The map to the left is derived from 2005 census data from South Korea. You see religious affiliation by region. The blue bar represent Buddhists. The purple bar Protestants. And the orange bar are Catholics. The figures do not add up to 100% because a large number of South Koreans do not have a religious affiliation.
The Korean peninsula has witnessed a lot of religious change over the past three generations. Traditional beliefs and mores were stronger in the southern part of the peninsula, so Pyongyang was a major center of Christianity. The division between North and South was accompanied by a migration of Christians from the North to the South. On the order of 1% of the population around ~1950, today Christians form about 30% of the population, with 20% being Protestant, and 10% being Roman Catholic. Buddhists comprise 20% of the population. Most of the gains to Christianity occurred between 1950 and 1995.There has also been a more pronounced growth in Roman Catholicism, which is arguably more prominent than its numbers would warrant. Three of the eight listed potential presidential candidates in 2017 list Roman Catholicism as their religion.

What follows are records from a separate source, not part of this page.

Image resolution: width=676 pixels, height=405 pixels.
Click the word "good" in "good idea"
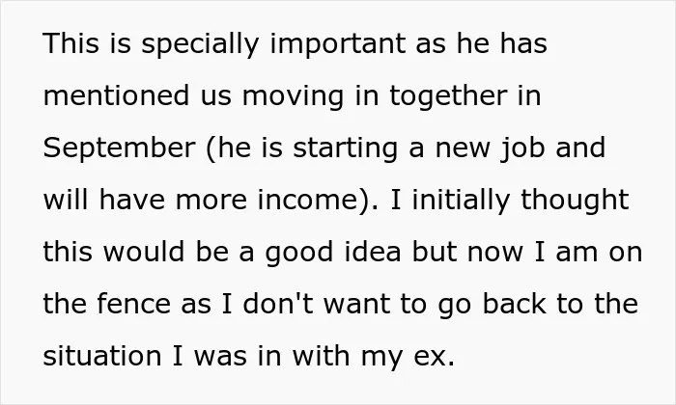pyautogui.click(x=298, y=253)
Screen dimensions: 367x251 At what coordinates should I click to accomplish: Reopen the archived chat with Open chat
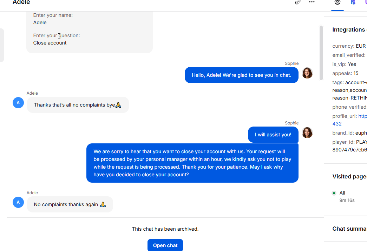(165, 245)
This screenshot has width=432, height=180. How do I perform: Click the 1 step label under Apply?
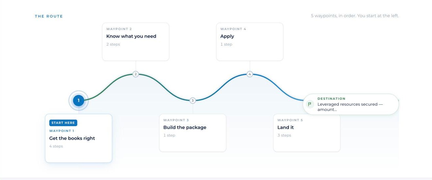pos(226,44)
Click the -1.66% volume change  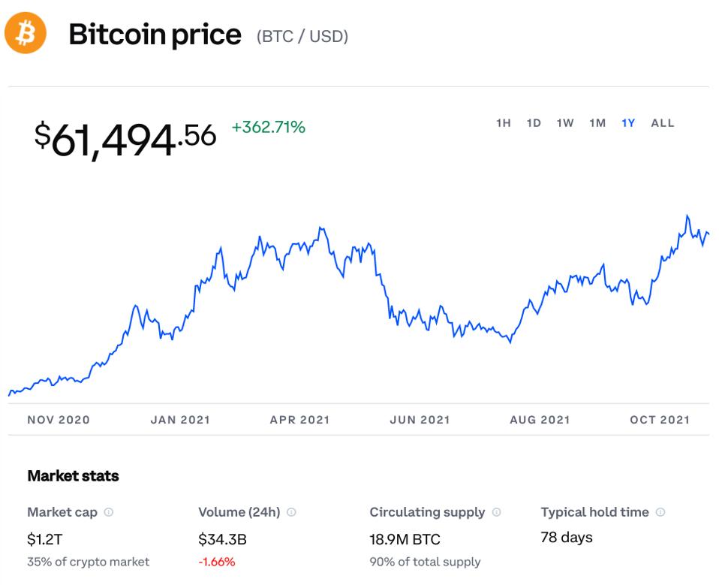point(217,562)
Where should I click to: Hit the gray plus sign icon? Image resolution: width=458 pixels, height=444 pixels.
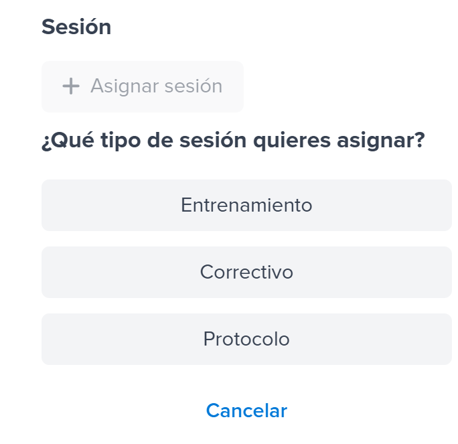[70, 86]
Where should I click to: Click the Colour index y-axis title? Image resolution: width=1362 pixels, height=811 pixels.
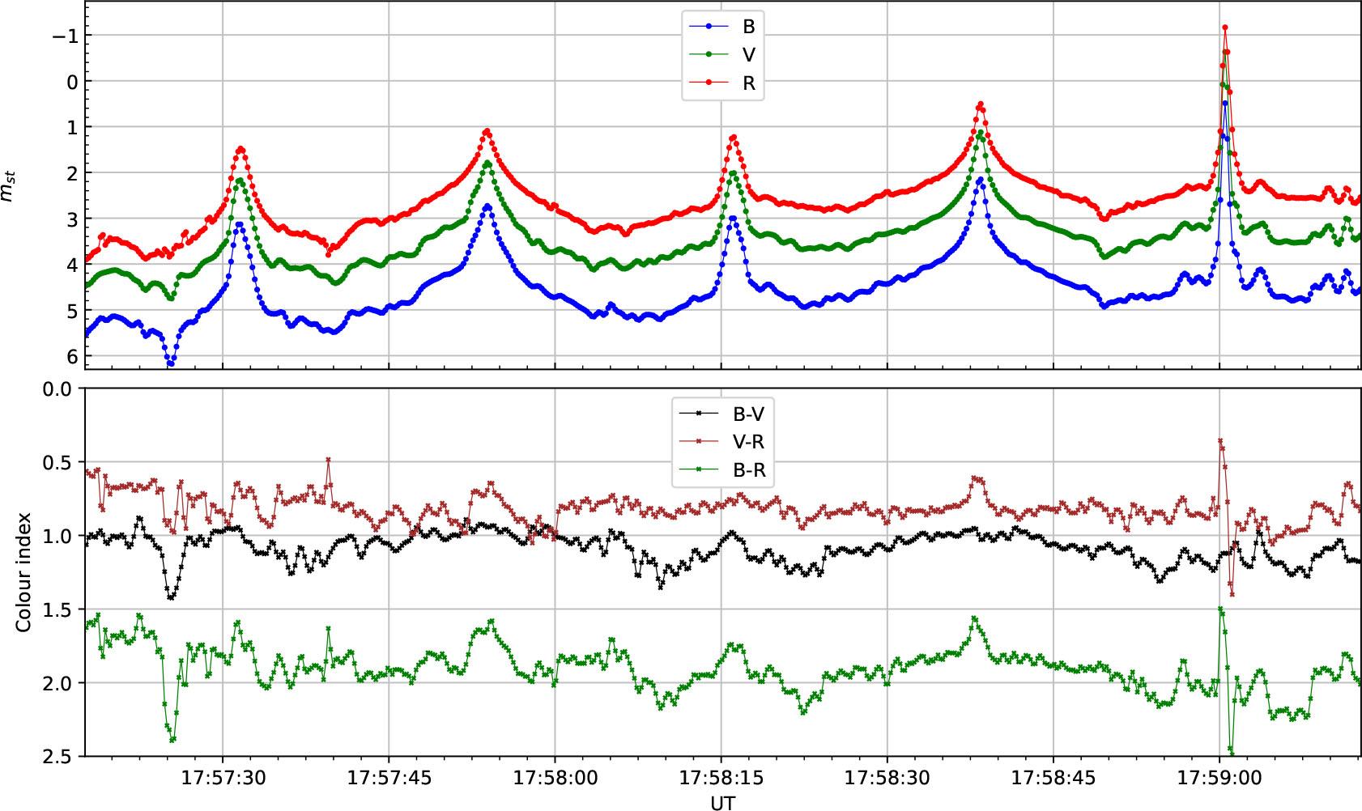pos(23,572)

Spatially the patterns make some sense and are not surprising to me. The southwest of the peninsula has traditionally been supporters of the more Left political party, while the southeast has been aligned with the Right. Seoul and its environs to the northeast is arguably the locus for the most Westernized segments of Korean society.
I’m curious what Korean readers, or people who have lived in Korea, have to say about this.